[Records from a dataset]
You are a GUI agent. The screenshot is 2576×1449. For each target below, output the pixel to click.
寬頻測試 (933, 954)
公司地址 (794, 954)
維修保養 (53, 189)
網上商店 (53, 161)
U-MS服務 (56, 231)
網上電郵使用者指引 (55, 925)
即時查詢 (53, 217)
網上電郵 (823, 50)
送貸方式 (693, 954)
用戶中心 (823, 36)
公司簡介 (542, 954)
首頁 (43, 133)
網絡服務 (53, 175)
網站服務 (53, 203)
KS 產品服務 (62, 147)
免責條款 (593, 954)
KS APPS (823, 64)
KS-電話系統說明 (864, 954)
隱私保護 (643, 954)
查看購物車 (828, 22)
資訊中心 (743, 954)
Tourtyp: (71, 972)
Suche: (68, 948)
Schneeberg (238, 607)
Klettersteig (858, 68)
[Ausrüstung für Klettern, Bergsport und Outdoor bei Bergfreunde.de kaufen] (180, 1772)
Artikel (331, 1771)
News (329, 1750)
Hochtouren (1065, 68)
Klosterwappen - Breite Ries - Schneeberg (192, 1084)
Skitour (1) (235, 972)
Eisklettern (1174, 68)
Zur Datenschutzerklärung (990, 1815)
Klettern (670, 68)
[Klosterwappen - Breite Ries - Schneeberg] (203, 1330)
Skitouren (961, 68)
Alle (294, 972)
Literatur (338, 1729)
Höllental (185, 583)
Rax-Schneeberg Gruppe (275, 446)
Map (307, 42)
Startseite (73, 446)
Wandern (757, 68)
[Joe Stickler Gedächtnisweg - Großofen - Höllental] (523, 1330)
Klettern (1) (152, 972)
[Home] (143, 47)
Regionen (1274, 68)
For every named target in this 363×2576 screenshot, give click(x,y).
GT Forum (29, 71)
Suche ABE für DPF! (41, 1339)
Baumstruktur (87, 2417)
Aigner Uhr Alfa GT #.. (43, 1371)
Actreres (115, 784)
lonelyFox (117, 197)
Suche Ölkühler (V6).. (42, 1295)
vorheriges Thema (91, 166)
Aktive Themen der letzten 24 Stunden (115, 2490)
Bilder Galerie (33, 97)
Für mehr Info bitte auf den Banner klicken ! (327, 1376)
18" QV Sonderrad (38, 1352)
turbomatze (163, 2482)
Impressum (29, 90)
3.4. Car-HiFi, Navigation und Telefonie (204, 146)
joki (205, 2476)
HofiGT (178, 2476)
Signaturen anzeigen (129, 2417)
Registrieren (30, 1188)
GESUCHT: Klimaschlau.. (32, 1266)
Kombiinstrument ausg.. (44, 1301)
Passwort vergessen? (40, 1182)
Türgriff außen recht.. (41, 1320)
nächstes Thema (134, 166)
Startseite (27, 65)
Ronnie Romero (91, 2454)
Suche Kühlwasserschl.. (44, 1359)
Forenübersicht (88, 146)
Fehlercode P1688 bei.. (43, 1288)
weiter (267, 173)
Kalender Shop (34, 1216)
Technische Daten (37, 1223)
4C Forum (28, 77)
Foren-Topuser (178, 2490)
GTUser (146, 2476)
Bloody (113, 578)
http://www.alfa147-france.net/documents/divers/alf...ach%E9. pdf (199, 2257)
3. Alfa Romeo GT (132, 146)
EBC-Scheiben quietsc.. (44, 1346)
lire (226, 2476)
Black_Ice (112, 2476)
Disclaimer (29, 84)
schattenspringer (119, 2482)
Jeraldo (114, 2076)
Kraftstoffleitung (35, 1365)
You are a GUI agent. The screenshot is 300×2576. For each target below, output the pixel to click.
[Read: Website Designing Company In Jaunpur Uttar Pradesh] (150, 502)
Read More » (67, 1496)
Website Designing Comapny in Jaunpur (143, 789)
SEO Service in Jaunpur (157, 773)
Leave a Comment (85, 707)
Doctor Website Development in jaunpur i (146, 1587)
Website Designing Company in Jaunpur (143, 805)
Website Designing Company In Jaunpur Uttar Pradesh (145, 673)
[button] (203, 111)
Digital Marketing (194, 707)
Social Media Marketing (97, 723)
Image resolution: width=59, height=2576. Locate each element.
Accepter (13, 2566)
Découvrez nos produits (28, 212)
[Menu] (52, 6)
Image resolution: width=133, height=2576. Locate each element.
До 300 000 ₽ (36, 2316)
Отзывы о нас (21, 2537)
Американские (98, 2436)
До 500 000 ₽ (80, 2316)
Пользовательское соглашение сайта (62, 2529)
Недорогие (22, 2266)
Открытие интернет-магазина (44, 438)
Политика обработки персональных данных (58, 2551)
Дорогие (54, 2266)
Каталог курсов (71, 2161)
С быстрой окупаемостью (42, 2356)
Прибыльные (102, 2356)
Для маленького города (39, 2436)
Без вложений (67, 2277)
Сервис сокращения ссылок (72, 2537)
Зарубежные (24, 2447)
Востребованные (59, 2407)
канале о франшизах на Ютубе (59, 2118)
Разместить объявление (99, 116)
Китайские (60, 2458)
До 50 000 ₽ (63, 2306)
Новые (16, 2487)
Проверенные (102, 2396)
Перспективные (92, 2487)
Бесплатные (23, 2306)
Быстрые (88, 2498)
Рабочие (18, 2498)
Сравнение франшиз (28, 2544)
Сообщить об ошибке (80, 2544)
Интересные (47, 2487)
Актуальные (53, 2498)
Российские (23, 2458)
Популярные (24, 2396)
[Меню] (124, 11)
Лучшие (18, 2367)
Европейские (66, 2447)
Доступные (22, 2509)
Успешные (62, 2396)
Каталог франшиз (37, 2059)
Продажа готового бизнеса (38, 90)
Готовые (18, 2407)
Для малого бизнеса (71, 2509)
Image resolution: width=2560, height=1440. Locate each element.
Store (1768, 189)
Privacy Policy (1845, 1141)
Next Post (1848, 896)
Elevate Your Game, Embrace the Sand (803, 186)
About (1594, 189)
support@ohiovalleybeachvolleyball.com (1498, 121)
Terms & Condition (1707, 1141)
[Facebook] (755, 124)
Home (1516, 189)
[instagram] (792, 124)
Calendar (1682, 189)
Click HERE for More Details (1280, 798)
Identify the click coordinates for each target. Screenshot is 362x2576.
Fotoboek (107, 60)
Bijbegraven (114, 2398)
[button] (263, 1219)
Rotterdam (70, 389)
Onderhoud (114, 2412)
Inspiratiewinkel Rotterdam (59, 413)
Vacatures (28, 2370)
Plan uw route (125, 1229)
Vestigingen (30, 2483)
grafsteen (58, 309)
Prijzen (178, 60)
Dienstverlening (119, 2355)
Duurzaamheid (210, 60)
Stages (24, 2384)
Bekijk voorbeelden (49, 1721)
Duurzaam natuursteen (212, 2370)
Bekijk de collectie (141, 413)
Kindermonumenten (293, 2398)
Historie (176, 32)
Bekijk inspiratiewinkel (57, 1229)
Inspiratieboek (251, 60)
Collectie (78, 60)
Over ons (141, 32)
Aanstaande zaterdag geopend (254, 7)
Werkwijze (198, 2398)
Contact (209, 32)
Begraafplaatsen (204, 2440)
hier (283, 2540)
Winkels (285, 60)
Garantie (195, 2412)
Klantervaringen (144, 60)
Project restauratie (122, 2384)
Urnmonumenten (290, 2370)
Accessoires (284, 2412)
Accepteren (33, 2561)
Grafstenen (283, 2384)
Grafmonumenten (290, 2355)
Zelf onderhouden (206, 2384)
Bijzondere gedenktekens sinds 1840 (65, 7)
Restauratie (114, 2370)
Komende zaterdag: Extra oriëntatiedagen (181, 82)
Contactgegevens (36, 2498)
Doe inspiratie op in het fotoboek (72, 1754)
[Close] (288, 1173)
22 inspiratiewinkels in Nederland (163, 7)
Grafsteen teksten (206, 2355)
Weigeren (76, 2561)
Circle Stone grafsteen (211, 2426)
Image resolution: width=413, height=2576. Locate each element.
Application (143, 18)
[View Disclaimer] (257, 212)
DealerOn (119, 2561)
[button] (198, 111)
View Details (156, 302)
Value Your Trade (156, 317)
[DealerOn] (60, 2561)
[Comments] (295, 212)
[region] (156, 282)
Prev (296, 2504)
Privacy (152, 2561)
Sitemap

ACTION ITEM: From the first line above through the line that contains "網絡服務 (53, 175)", quote each line exactly. Output nothing more.

OUTPUT BELOW:
You are a GUI agent. The screenshot is 2576×1449. For each target below, output the pixel to click.
寬頻測試 (933, 954)
公司地址 (794, 954)
維修保養 (53, 189)
網上商店 (53, 161)
U-MS服務 (56, 231)
網上電郵使用者指引 (55, 925)
即時查詢 (53, 217)
網上電郵 (823, 50)
送貸方式 (693, 954)
用戶中心 (823, 36)
公司簡介 (542, 954)
首頁 (43, 133)
網絡服務 (53, 175)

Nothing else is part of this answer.